# Required work:
Print verbatim the part of the records that begins with the line containing "Image resolution: width=1280" and ends with the line containing "click(787, 33)", including both of those lines.

# Records to use:
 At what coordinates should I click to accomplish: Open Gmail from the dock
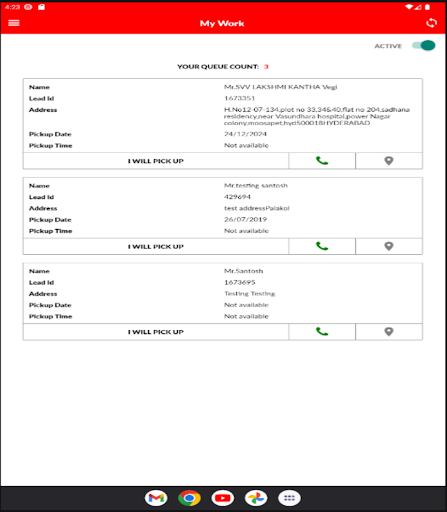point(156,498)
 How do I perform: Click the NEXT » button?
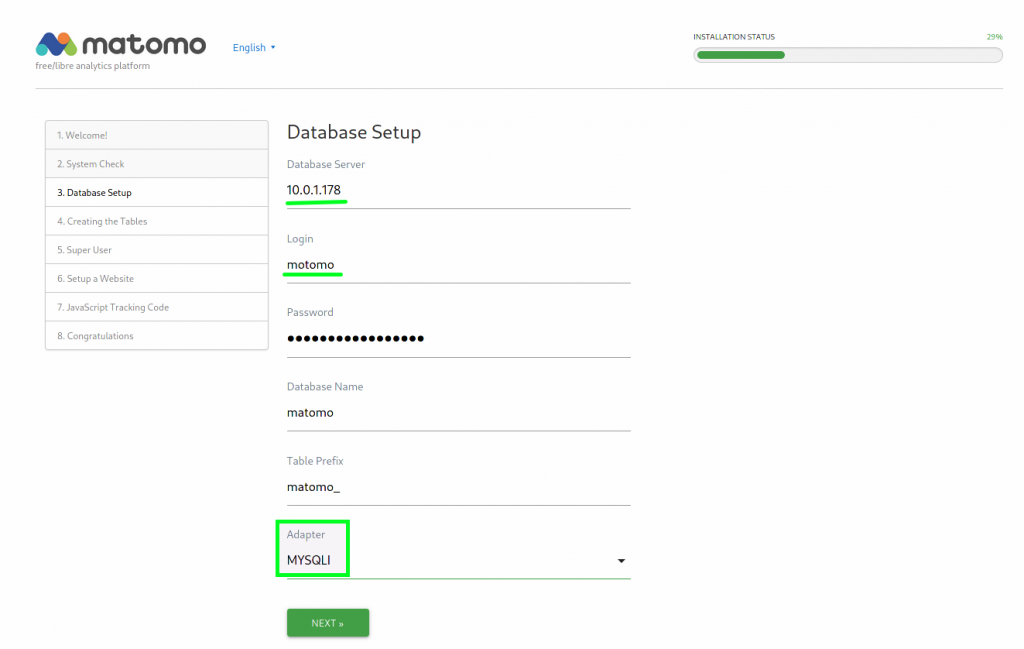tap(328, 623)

...

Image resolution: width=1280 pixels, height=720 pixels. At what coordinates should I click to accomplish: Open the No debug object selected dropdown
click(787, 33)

---

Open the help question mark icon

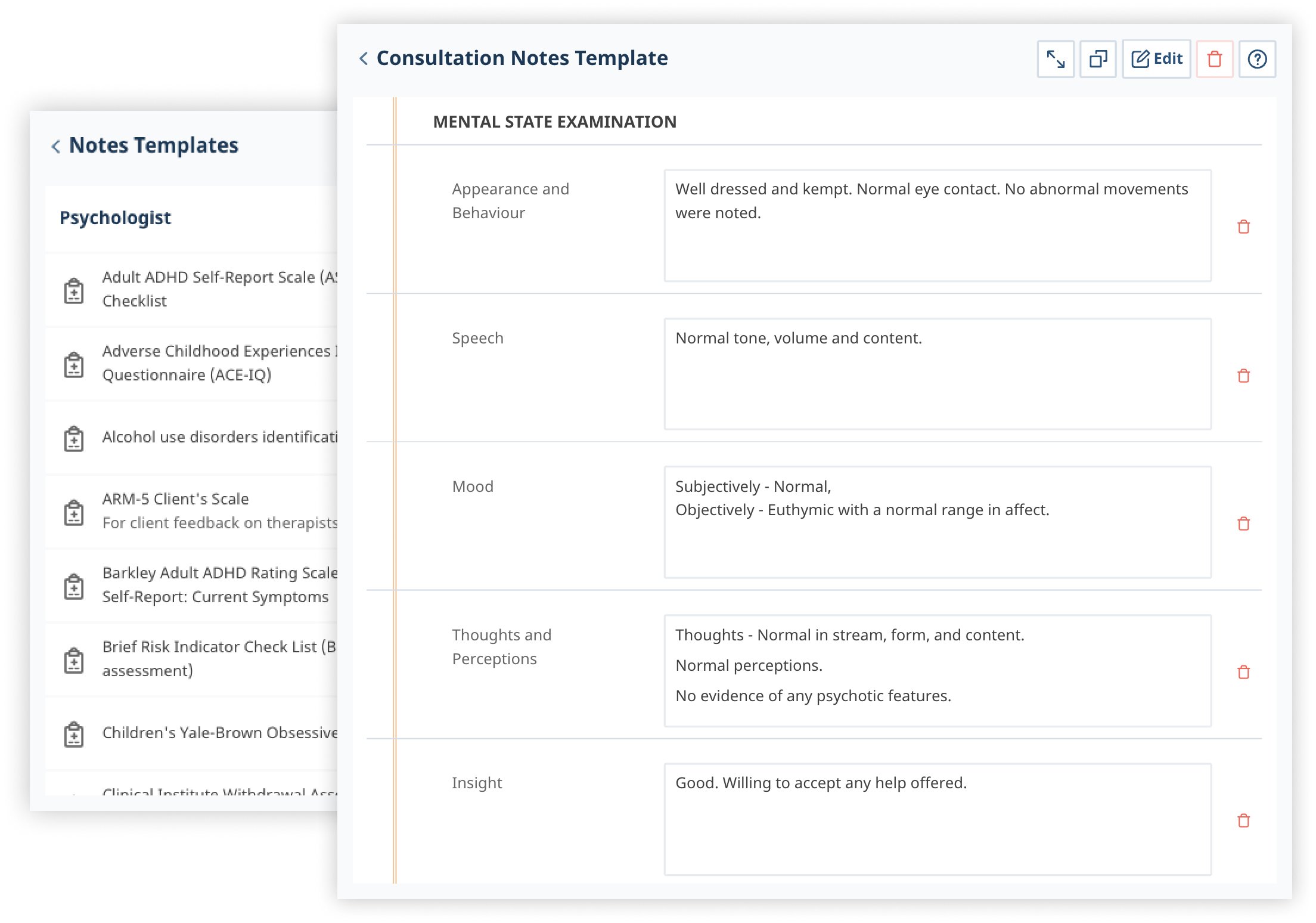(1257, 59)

# Result for this task:
Image resolution: width=1280 pixels, height=720 pixels. At what coordinates should I click to accomplish: Open the No debug object selected dropdown
click(787, 33)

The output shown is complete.